[Records drawn from a dataset]
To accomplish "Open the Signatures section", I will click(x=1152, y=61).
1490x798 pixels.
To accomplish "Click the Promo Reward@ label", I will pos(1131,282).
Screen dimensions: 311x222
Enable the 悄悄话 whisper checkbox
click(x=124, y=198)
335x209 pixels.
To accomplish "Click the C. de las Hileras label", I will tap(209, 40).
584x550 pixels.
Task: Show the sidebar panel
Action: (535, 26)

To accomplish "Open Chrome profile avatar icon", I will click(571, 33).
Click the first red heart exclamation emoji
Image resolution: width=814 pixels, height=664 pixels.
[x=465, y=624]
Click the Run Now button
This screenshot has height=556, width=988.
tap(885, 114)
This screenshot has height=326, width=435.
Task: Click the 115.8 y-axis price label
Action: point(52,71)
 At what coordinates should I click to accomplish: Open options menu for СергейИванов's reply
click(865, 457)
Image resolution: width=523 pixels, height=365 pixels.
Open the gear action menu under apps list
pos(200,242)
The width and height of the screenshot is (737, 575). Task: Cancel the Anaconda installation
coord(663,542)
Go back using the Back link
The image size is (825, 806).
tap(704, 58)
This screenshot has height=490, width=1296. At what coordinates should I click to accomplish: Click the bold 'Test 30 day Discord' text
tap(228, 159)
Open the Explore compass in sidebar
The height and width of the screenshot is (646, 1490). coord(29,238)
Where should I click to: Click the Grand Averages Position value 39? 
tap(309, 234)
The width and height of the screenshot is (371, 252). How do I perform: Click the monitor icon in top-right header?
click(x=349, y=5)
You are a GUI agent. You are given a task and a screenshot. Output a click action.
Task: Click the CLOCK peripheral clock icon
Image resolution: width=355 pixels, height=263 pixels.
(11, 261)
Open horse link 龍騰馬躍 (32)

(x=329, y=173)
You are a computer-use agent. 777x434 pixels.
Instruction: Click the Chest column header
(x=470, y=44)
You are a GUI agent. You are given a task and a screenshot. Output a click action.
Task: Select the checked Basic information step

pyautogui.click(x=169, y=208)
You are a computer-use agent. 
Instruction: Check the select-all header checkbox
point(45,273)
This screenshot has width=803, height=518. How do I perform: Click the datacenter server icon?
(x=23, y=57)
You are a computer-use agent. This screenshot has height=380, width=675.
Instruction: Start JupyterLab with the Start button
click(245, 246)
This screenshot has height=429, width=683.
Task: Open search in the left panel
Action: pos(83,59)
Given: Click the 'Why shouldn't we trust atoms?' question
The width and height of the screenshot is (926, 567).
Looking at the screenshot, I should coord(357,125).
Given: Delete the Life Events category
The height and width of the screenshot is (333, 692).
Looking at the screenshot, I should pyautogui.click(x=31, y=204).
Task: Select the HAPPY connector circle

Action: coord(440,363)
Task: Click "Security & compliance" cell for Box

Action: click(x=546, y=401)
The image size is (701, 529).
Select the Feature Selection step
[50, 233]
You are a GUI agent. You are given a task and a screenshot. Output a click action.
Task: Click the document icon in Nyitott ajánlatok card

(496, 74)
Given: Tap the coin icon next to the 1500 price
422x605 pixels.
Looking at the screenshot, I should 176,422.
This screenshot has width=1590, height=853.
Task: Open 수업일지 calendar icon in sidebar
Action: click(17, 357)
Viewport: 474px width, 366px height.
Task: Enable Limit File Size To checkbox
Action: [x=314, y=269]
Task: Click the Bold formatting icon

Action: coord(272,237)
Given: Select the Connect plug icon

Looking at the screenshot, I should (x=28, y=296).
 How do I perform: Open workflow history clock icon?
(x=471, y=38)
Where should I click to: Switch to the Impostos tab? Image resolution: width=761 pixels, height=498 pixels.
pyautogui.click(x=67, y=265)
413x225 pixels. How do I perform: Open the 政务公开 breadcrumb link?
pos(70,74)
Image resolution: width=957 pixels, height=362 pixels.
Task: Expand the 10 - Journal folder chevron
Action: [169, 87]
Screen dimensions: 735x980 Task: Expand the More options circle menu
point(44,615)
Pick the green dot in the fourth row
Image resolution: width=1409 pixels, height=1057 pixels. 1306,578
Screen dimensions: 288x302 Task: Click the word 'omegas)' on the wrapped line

What is required:
Print the records once more, exactly as they were given.

Solved problem:
To accomplish "Open the Signatures section", I will click(x=1152, y=61).
1490x798 pixels.
To accomplish "Click the Promo Reward@ label", I will pos(1131,282).
Screen dimensions: 311x222
Enable the 悄悄话 whisper checkbox
click(x=124, y=198)
335x209 pixels.
To accomplish "Click the C. de las Hileras label", I will tap(209, 40).
584x550 pixels.
Task: Show the sidebar panel
Action: (535, 26)

To accomplish "Open Chrome profile avatar icon", I will click(571, 33).
Click the first red heart exclamation emoji
Image resolution: width=814 pixels, height=664 pixels.
[x=465, y=624]
Click the Run Now button
This screenshot has height=556, width=988.
tap(885, 114)
This screenshot has height=326, width=435.
Task: Click the 115.8 y-axis price label
Action: point(52,71)
 At what coordinates should I click to accomplish: Open options menu for СергейИванов's reply
click(865, 457)
Image resolution: width=523 pixels, height=365 pixels.
Open the gear action menu under apps list
pos(200,242)
The width and height of the screenshot is (737, 575). Task: Cancel the Anaconda installation
coord(663,542)
Go back using the Back link
The image size is (825, 806).
tap(704, 58)
This screenshot has height=490, width=1296. At what coordinates should I click to accomplish: Click the bold 'Test 30 day Discord' text
tap(228, 159)
Open the Explore compass in sidebar
The height and width of the screenshot is (646, 1490). coord(29,238)
Where should I click to: Click the Grand Averages Position value 39? 
tap(309, 234)
The width and height of the screenshot is (371, 252). How do I perform: Click the monitor icon in top-right header?
click(x=349, y=5)
You are a GUI agent. You are given a task and a screenshot. Output a click action.
Task: Click the CLOCK peripheral clock icon
Image resolution: width=355 pixels, height=263 pixels.
(11, 261)
Open horse link 龍騰馬躍 (32)

(x=329, y=173)
You are a computer-use agent. 777x434 pixels.
Instruction: Click the Chest column header
(x=470, y=44)
You are a GUI agent. You are given a task and a screenshot. Output a click action.
Task: Select the checked Basic information step

pyautogui.click(x=169, y=208)
You are a computer-use agent. 
Instruction: Check the select-all header checkbox
point(45,273)
This screenshot has width=803, height=518. How do I perform: Click the datacenter server icon?
(x=23, y=57)
You are a computer-use agent. This screenshot has height=380, width=675.
Instruction: Start JupyterLab with the Start button
click(245, 246)
This screenshot has height=429, width=683.
Task: Open search in the left panel
Action: pos(83,59)
Given: Click the 'Why shouldn't we trust atoms?' question
The width and height of the screenshot is (926, 567).
Looking at the screenshot, I should coord(357,125).
Given: Delete the Life Events category
The height and width of the screenshot is (333, 692).
Looking at the screenshot, I should pyautogui.click(x=31, y=204).
Task: Select the HAPPY connector circle

Action: coord(440,363)
Task: Click "Security & compliance" cell for Box

Action: click(x=546, y=401)
The image size is (701, 529).
Select the Feature Selection step
[50, 233]
You are a GUI agent. You are given a task and a screenshot. Output a click action.
Task: Click the document icon in Nyitott ajánlatok card

(496, 74)
Given: Tap the coin icon next to the 1500 price
422x605 pixels.
Looking at the screenshot, I should 176,422.
This screenshot has width=1590, height=853.
Task: Open 수업일지 calendar icon in sidebar
Action: click(17, 357)
Viewport: 474px width, 366px height.
Task: Enable Limit File Size To checkbox
Action: [x=314, y=269]
Task: Click the Bold formatting icon

Action: coord(272,237)
Given: Select the Connect plug icon

Looking at the screenshot, I should (x=28, y=296).
 How do I perform: Open workflow history clock icon?
(x=471, y=38)
Where should I click to: Switch to the Impostos tab? Image resolution: width=761 pixels, height=498 pixels.
pyautogui.click(x=67, y=265)
413x225 pixels. How do I perform: Open the 政务公开 breadcrumb link?
pos(70,74)
Image resolution: width=957 pixels, height=362 pixels.
Task: Expand the 10 - Journal folder chevron
Action: [169, 87]
Screen dimensions: 735x980 Task: Expand the More options circle menu
point(44,615)
Pick the green dot in the fourth row
Image resolution: width=1409 pixels, height=1057 pixels. 1306,578
Screen dimensions: 288x302 Task: Click the word 'omegas)' on the wrapped line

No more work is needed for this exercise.